To look for as-yet-uncataloged variations would require sequencing all of each supercentenarian's 6 billion genetic letters, a far more expensive procedure. When he and Clement first discussed the idea in 2010, the cost was about $50,000 per genome.

But the price was falling. And with the support of a handful of wealthy investors, "it just seemed," Clement said, "like something I could do."

But even with the Harvard name as a calling card, some of the families he contacted over the next few years did not respond. A few, Clement knew, had already been approached by laboratories at Stanford and Boston University, which were collecting their own stashes of supercentenarian DNA.

An invitation to the 111th birthday party of James Sisnett in Barbados served as Clement's entree in February 2011. Sisnett died two years later. He had grown his own food until he was 105 and was "still fascinated by seeing a nice-looking backside" when he was in his 110s, his 88-year-old daughter said.

The best time to get DNA from a supercentenarian, Clement found, is midmorning. By lunchtime, they would prefer to be eating. After lunch, they are groggy or napping.

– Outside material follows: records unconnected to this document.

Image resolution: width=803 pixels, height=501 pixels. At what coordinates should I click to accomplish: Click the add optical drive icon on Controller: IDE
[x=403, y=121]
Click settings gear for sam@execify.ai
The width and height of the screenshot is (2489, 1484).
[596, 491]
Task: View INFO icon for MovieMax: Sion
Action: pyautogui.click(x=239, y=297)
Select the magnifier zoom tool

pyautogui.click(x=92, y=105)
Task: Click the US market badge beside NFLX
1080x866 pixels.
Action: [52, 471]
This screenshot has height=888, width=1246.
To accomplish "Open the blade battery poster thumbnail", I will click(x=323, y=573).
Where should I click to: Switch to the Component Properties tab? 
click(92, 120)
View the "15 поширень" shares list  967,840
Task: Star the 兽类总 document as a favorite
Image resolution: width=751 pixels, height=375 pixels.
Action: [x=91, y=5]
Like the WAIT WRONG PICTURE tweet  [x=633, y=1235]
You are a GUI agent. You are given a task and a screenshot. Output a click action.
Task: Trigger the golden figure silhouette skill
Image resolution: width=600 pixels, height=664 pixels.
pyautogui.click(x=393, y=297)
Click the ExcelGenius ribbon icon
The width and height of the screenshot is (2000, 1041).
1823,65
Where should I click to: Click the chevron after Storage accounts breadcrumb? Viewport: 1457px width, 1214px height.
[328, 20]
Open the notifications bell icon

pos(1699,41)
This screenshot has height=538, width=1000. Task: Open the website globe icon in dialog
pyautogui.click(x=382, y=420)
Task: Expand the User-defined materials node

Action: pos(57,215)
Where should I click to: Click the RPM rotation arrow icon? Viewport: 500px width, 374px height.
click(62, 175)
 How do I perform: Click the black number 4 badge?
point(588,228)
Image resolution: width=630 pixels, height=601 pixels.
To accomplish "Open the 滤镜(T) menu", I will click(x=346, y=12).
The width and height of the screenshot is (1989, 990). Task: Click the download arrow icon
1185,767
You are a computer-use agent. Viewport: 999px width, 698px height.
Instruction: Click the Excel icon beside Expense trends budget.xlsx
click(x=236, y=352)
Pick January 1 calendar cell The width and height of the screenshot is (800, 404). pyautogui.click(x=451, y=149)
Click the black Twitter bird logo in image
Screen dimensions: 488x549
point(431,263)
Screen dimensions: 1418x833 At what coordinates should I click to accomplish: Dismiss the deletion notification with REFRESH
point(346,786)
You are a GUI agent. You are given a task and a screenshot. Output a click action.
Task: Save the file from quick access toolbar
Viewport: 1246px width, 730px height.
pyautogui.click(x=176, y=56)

Testing quickly discovered 2,500 differences between the supercentenarian DNA and those of controls. But even with help from graduate students in Church's lab, it was hard with such a small group to know which, if any, mattered.

So over the next few years, Clement, working without a salary, collected samples whenever he could, adding another dozen from the United States.

In spring 2016, a company Church had co-founded, Veritas Genetics, announced that it would sequence human genomes for $1,000 each. Church told Clement that Veritas would sequence the remaining samples, and so he set out to collect a few more.

AMERICA'S OLDEST MAN

Today, most of us expect about 80 years on the planet. Life expectancy was 48 when Clarence Matthews was born in 1906.

In July 2016, I accompanied Clement to Matthews' home in California. I feared he would be lonely.

Matthews asserted without hesitation that he enjoyed life -- his lunchtime smoothie, his family, the kindness of his caregiver, and "having my picture taken." He reminisced fondly about dancing with his second wife, Katherine, who died in 1980.

At 110, he said, he had never been diagnosed with a serious illness. His son recalled that his father had played an 18-hole golf game, 1 under par, on his 99th birthday. Having built a successful real estate business, he provided financial support to his last surviving sibling, a sister who was 105.

At the time the oldest man in America, Matthews sometimes strained to hear, but his sense of humor showed. If a long life was what we wanted, he advised, "keep breathing."

He died this summer. His DNA was sequenced a few weeks later, and in October, Clement uploaded it to the database. Like all normal human genome sequences, the beginning of his first chromosome reads like this:

TAACCCTAACCCTAACCCTAACCCTAACCCTAACCCTAACCCTAACCCTAACCCTAACCCTAACCCT

Whether the rest contains the secret to a long, healthy life remains to be seen.